Frank Albrechtsen

Personal information
- Full name: Frank Hillman Albrechtsen
- Date of birth: 16 March 1932
- Place of birth: New Plymouth, New Zealand
- Date of death: 20 June 2021 (aged 89)
- Position: Centre-half

Youth career
- 1946–1950: New Plymouth Boys' High School

Senior career*
- Years: Team / Apps / (Gls)
- 1951–1952: New Plymouth Old Boys

International career
- 1952: New Zealand / 3 / (0)

= Frank Albrechtsen =

New Zealand footballer (1932–2021)

Frank Hillman Albrechtsen (16 March 1932 – 20 June 2021) was a New Zealand association football player who represented New Zealand at international level.

==Biography==
Born in New Plymouth and educated at New Plymouth Boys' High School,

Albrechtsen initially played for West End School. He then represented New Plymouth Boys High School. In 1950, while still playing for the High School, Albrechtsen was selected for the senior Taranaki representative side to play the Wellington Colts and later Wanganui. In 1951 Albrechtsen joined the New Plymouth Old Boys club and was selected to play for the North Island representative side.

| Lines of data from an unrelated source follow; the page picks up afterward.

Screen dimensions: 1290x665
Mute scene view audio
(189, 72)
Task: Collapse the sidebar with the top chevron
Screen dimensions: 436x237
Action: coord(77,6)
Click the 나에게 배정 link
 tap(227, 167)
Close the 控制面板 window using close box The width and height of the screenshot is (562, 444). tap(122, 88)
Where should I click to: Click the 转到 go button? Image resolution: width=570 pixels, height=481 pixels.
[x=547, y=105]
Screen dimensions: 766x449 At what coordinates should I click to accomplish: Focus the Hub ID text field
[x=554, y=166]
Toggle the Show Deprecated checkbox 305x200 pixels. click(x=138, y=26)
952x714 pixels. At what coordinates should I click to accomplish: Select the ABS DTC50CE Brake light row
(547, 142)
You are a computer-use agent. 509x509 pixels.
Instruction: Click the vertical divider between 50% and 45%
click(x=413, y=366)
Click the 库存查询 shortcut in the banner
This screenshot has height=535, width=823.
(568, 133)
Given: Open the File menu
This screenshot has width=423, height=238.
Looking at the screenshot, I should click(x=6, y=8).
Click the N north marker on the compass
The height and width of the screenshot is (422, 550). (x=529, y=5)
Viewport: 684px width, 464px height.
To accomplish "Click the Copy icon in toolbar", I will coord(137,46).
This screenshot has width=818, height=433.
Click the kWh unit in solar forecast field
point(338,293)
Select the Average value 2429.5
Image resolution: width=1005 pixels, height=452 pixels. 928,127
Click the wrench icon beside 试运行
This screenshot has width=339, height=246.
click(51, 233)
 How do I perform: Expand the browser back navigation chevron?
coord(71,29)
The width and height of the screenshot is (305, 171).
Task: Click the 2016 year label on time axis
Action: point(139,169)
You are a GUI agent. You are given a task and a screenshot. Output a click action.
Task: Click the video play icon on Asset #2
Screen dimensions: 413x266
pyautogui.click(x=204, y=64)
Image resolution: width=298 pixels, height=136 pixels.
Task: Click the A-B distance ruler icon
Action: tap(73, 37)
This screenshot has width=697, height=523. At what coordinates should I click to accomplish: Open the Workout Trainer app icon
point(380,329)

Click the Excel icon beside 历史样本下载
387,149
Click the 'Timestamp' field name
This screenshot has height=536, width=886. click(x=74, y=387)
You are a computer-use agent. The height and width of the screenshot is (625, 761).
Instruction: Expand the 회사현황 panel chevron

In 1952 Albrechtsen was selected to play for New Zealand.

Albrechtsen played three official A-international matches and five non-cap friendlies for New Zealand on a ten match tour of Fiji and Tahiti. Albrechtsen won his international caps against Pacific neighbours Fiji, the first match a 2–0 win on 7 September, followed by 9-0 and 5-2 wins on 14 September and 16 September respectively.

His five non-cap matches for New Zealand were against, Suva F.C. Southern Districts, Lautoka F.C. and Northern Districts in Fiji, followed by a single match in Tahiti against a resident Chinese selection.

Albrechtsen died on 20 June 2021, at the age of 89.